England’s brave, battling “Lionesses” (in itself arguably a bit derogatory but let’s not dwell on that) fly home to great acclaim across the football supporters in the country, men and women alike, inspiring a generation of girls to pull their boots on and of boys to stop making disparaging comments to be greeted by this…

The tweeted equivalent of a pat on the head and “nice try love, now put the kettle on and we can get on with life as normal again.”

“..go back to being mothers, partners and daughters today, but they have taken on another title – heroes.”

Er..nice try. Problem is…you’ve put heroes as the after thought and focused on the stereotypes first. This isn’t helpful FA.

Cue outcry on social media and a whole load of great work undone in one hastily typed tweet. I assume it was hasty. I’m not excusing it but that cannot have been through any sort of vetting procedure.
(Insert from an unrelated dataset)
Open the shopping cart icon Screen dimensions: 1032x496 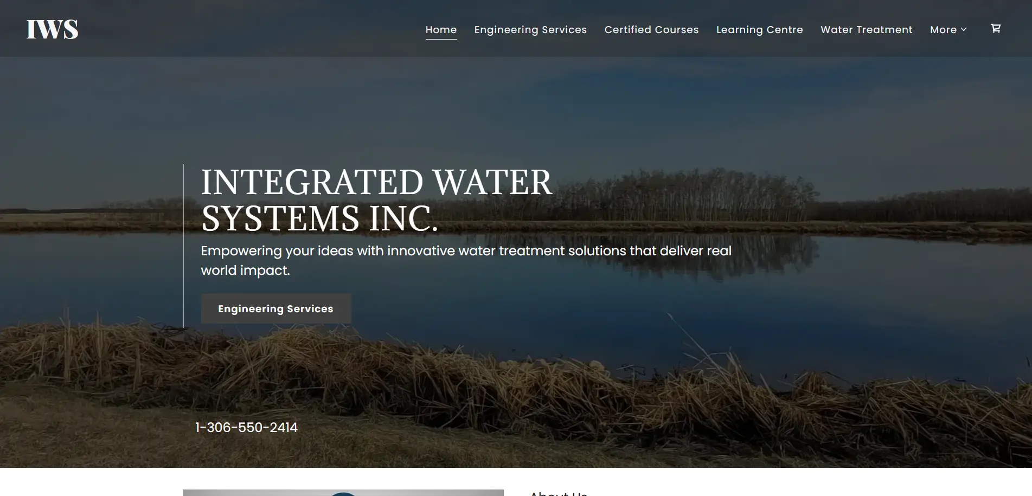pyautogui.click(x=996, y=28)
The message is clearly still in the tweeter’s head (problem to be dealt with internally) but it would have never seen the light of day.

One hopes!

Here’s a quick tip on social media…engage brain before tweeting. Take my headline here…controversial? Yes. What I would say if you met me? Yes. Says what I think? Yes.

Tick to tweet.

The main lesson to be learned here, other than that of casual sexism in the workplace, is that campaigns should be integrated and thought through across all mediums. That tweet should never have been off the cuff in the first place. In a campaign as huge as this, every eventuality should have been explored, cross-checked and approved. Then tweeted.

Sure, it lacks originality but look what happened without these checks in place.

Hopefully this doesn’t demolish so much of the good work of the last month by all of the parties concerned. In fact, the outcry might even highlight the brilliance of this performance. Time will tell.

#WeCanPlay – is hopefully the message that gets remembered, not the patronising tweet that emerged from a cocoon in the 1970s’.